Surrounded by shiny new high buildings including The Shard and parallel to Borough High Street, this little patch of nearly green land has a very sad past as an unconsecrated graveyard. In his 1598 “Survey of London” John Stow wrote: “single women were forbidden the rites of the church, so long as they continued that sinful life, and were excluded from Christian burial, if they were not reconciled before their death. And therefore there was a plot of ground called the Single Woman’s churchyard, appointed for them far from the parish church.” The graveyard was closed in 1853 because it was “completely overcharged with dead” and excavations in 1992 by the Museum of London revealed an overcrowded site with many bodies showing evidence of disease including smallpox and syphilis – the adults were mostly women aged 36 years and older – around a third of the bodies were of babies unborn or less than a week old. This is a place to go and remember the less fortunate in London’s history. It is now being turned into a memorial Garden by local group Bankside Open Spaces. Visit this memorial garden to remember the poor souls that have been long forgotten or attend The Halloween of Crossbones a procession which starts with a performance around the corner at The Table Cafe and ends at the Crossbones Memorial Garden with a candlelit ceremony.
WEST NORWOOD CATACOMBS
To visit West Norwood Catacombs needs a little advanced planning, as you need to first become a member of The Friends of West Norwood Cemetery to get a tour below ground. And we have to admit that a visit to these catacombs might be a step too far for someone with mild claustrophobia, but it’s definitely an incredible and eerie experience!
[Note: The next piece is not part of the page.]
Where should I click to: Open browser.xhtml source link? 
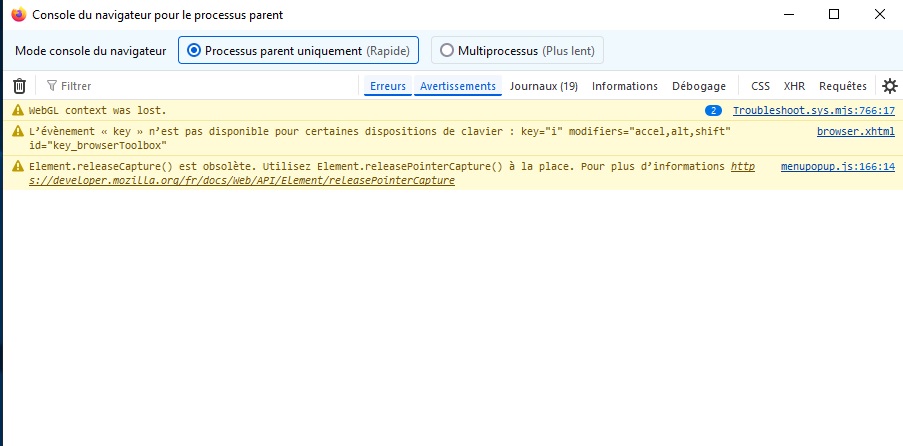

It is said that Nunhead got its name after a rebellious Mother Superior refused to close her convent during the infamous dissolution of the monasteries in the 16th century – as punishment she was beheaded and her head stuck on a pole as gory memento that being Catholic was not in fashion anymore.
Perfect for a daytime stroll, Nunhead Cemetery is one of the most beautiful Victorian cemetery in the capital and definitely won’t disappoint if you are in search of history, an atmospheric Halloween start-off, or even just a walk in the wilderness – much of it is overgrown and slightly creepy with a touch of forgotten elegance. And at the end of your walk you can stop off at The Old Nun’s Head for a well deserved pint.
SIR JOHN SOANE’S MUSEUM
Another incredible site to be experienced at candlelight, the house of Sir John Soane is not only a historic building and a museum, but a labyrinth of architectural and Victorian quirkiness, which comes to life when lit the way his original owner and designer had intended. Open on the Saturday 31st October 10am-17pm, entry to the museum is free, but we’d really recommend a visit on the evening of Tuesday 3rd November, the perfect treat to wrap up Halloween. Just make sure you start queuing up early, as only the first 200 people get in – and if you can’t make it on the 3rd, the museum has a candlelit evening every first Tuesday of every month.